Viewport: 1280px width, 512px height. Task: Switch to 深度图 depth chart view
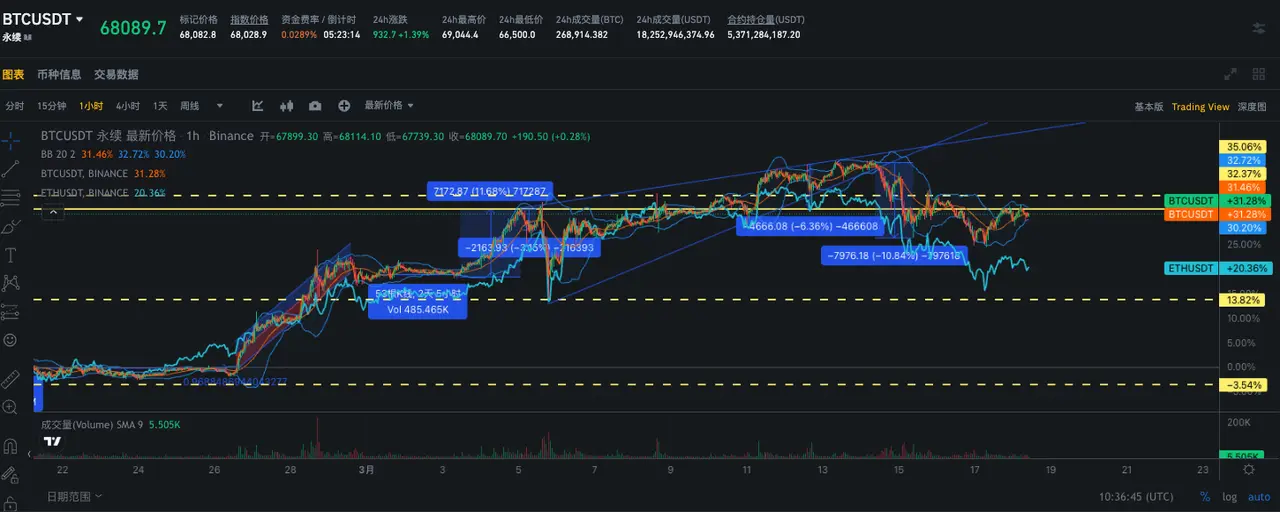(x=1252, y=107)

==

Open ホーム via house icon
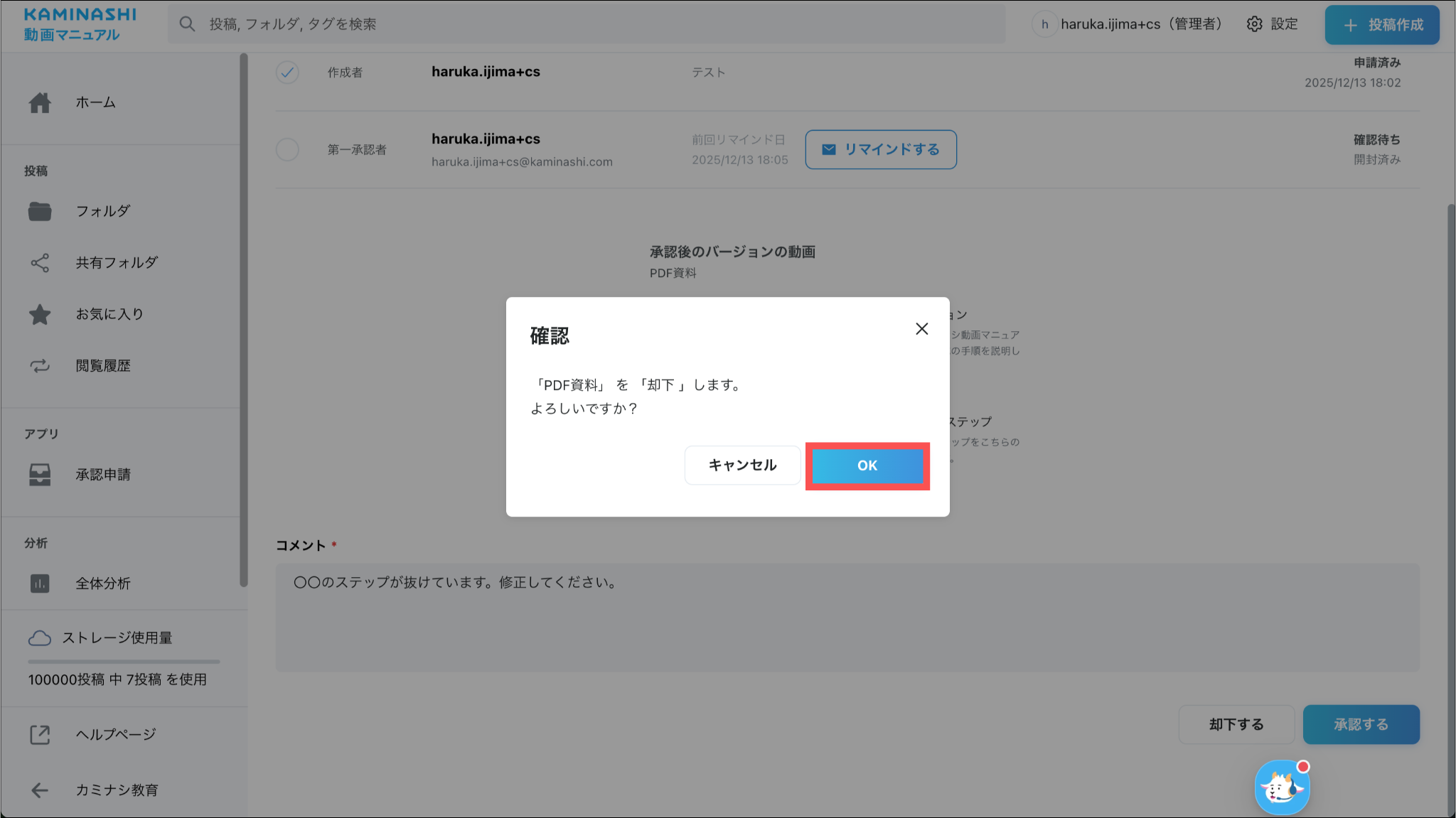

--

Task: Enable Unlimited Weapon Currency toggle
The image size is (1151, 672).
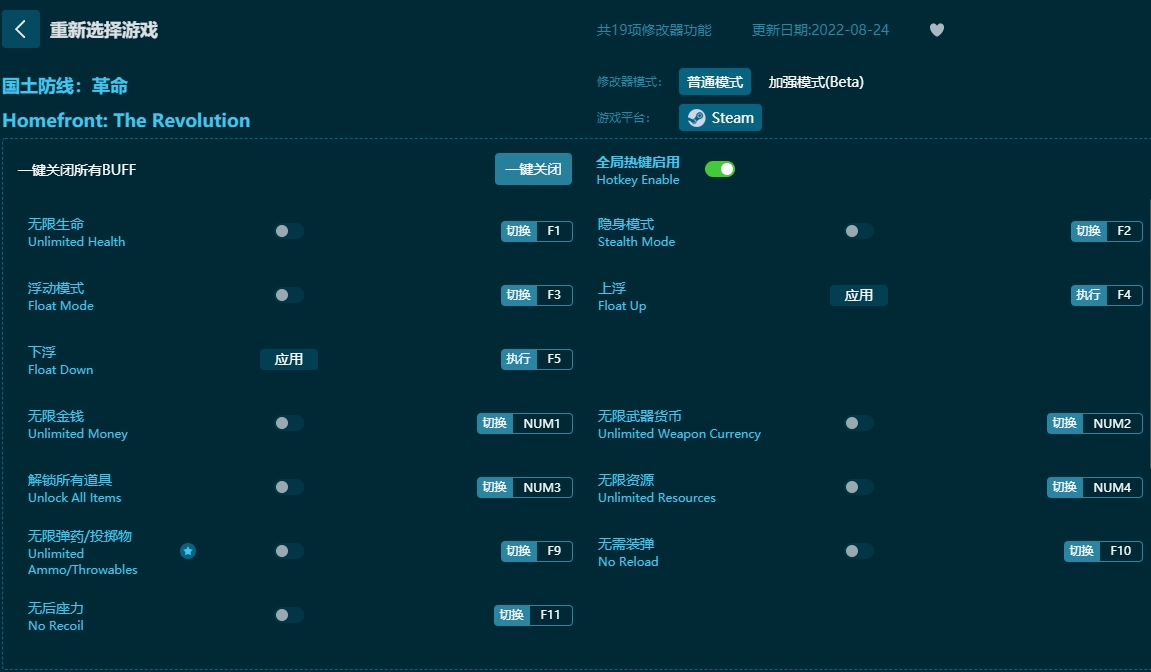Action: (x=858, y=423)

Job -> Can you arrange everything in the listing from the line containing "Viewport: 1280px width, 512px" down to the line containing "(x=1252, y=107)" as a Markdown table with the columns Row and Line, skipping blank lines and leaving the pictures out?

Finished answer ->
| Row | Line |
|---|---|
| 1 | Viewport: 1280px width, 512px height. Task: Switch to 深度图 depth chart view |
| 2 | (x=1252, y=107) |